Customers want to feel seen and heard by their banks at every step in the journey. Broad advertising must be replaced with customized, relevant messaging delivered to each customer at just the right time. Automation can lend a helping hand in this area, allowing banks to impress upon consumers that they matter by using the massive data and sophisticated analytics to deliver personalized experiences.
The bottom line is that banks will not survive this wave of disruptions without delivering on personalization. Accenture notes that one-third (33%) of consumers who abandoned a business relationship in 2016 did so because personalization was lacking, while almost half (48%) consumers expect specialized treatment for being a good customer.
The use of artificial intelligence (AI) and chatbots is the perfect union of technology and personalization in action. As AI grows more sophisticated and the technology is applied via chatbots, customer service satisfaction can increase exponentially. Chatbots are getting better at interpreting and responding to customer messages with relevant, helpful responses. Not only does this contribute to the convenience factor for customers, but it cuts down on the time customer service reps spend on the phone.
AI promises to free up staff from repetitive tasks that can easily be accomplished through applications of machine learning. In turn, customer service reps can spend their time on personalized interactions with high-value customers. The benefits of AI include reducing workload, collecting and analyzing data, streamlining risk management, and preventing fraud. The key is to be aware of limitations in AI and to find the right balance between technology and human skills.

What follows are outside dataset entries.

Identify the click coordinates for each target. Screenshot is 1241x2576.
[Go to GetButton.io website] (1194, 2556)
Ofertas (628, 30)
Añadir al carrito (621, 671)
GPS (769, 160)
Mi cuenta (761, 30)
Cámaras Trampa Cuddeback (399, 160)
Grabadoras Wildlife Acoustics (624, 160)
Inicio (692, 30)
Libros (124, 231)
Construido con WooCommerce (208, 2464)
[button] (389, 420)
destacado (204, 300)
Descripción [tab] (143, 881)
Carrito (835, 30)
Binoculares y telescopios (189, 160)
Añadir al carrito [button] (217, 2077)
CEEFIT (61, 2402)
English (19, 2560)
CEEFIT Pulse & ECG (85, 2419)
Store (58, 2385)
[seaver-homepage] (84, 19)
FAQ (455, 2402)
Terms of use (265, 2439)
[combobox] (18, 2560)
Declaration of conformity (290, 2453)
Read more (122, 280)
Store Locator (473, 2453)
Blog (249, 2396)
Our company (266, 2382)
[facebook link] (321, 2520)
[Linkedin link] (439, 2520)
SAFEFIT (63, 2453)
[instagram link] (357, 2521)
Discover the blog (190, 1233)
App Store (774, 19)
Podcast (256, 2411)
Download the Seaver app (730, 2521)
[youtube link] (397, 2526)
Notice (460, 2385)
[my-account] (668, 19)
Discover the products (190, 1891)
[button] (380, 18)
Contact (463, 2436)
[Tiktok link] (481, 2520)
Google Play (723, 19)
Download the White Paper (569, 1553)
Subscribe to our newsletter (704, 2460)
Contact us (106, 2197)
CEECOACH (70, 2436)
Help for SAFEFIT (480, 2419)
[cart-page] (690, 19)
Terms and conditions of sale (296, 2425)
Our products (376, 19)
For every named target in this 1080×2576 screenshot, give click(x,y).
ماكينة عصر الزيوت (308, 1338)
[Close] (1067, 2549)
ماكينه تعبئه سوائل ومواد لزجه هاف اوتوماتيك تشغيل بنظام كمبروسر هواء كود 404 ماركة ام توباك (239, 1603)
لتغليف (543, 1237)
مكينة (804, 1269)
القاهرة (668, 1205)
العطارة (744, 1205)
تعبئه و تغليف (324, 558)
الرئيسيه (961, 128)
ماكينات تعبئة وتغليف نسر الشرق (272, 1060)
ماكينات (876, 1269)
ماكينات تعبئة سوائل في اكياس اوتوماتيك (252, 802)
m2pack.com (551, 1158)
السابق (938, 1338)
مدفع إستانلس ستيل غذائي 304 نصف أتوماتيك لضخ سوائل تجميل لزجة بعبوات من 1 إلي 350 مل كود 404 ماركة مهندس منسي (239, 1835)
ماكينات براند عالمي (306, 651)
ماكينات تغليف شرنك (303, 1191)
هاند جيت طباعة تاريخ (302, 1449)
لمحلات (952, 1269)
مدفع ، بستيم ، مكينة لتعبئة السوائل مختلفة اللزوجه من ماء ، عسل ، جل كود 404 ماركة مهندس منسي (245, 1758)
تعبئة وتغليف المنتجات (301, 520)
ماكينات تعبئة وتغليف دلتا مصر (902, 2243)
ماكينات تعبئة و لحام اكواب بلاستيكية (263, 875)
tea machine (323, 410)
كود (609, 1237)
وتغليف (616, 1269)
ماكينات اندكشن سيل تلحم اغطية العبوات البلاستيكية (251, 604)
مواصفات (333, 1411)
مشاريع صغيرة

Transforming to meet the new and evolving customer experience expectations requires agility and cross-functional collaboration. By focusing on both the how and the what of products and services, banks will be in a better position to meet and exceed customer expectations. Banks should view technology as an opportunity and leverage partnerships with fintechs where possible to accelerate transformation and improve customer engagement and retention.
While technology is a key component to customer experience transformation, personalization is also a ranking factor. Consumers expect personalized messaging and tailored offers meant just for them; banks that do not cater to this will likely experience unnecessary churn. AI provides a mechanism to address this need through technology. Not only can AI process and analyze large data sets to facilitate personalization, but it can also increase operational efficiencies and drive down costs. Finding the sweet spot of technology applications and human skill sets will give progressive banks an edge in this wildly competitive and disruptive era.